Many believe the timing of the Trump administration’s plan to gut Section 1557 is not happenstance. Right-wing politicians have been using COVID-19 to push policies harmful to the LGBTQ community, such as the recent passage of two laws in Idaho preventing trans people from correcting their birth certificates and prohibiting trans student athletes from playing on school sports teams in alignment with their gender identity. Poland, meanwhile, is weighing a federal law to define gender as “assigned at birth,” and the U.K. floated a ban on minors seeking gender confirmation surgeries.

Morrow said conservative governments are seizing the opportunity to push through “extreme” and “draconian” far-right measures, including proposed restrictions on abortions in Texas, because “eyes are elsewhere.” “There are people who are using this as an opportunity to continue pushing the extreme agendas they've been pushing for years,” he said. “They’re hoping they can get away with it.”

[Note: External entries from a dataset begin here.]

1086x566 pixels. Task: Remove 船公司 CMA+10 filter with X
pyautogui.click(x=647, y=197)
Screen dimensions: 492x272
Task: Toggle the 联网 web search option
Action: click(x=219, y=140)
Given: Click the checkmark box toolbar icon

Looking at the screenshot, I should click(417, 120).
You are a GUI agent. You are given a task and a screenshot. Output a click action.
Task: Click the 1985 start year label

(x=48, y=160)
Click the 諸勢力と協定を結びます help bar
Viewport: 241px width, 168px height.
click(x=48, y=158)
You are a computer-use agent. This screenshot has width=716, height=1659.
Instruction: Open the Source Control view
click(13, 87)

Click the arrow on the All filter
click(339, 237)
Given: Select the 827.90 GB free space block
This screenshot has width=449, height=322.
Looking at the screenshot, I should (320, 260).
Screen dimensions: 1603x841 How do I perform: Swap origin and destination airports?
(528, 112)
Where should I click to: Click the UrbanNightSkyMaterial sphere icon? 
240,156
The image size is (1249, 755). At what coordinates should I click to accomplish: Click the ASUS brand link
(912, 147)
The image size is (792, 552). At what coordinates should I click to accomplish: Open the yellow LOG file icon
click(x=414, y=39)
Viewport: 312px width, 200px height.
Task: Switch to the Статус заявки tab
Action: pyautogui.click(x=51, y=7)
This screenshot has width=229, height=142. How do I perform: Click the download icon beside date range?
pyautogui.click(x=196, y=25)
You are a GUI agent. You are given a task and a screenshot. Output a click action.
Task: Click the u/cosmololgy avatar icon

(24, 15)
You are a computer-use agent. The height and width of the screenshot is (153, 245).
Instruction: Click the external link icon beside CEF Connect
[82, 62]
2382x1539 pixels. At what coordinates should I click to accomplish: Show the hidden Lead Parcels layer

The coming rollback of Section 1557 doesn’t change the fact that there “have been decades and decades of cases holding that LGBTQ people are protected under federal law,” said Sasha Buchert, a senior attorney with Lambda Legal. Although Judge Reed O'Connor of the Northern District of Texas issued an injunction in 2016 before the trans-inclusive policies went into effect, federal courts in five states and the District of Columbia have ruled transgender people still have the right to bring discrimination claims under the ACA.

Buchert said the White House’s actions may make it more difficult to take action against anti-trans discrimination by erasing the “regulatory clarification,” but those court rulings will still stand. “The Trump administration, contrary to what it probably thinks it can do, can’t change existing law,” Buchert told VICE. “People can still bring a lawsuit, and they will be protected.”

Whether or not the Trump administration has the ability to enforce the revised rule, Buchert maintained the attempted rollbacks to trans health care send a “dangerous message to our community that we’re not protected.”

“That this is a priority in the middle of a pandemic is astonishing,” she said.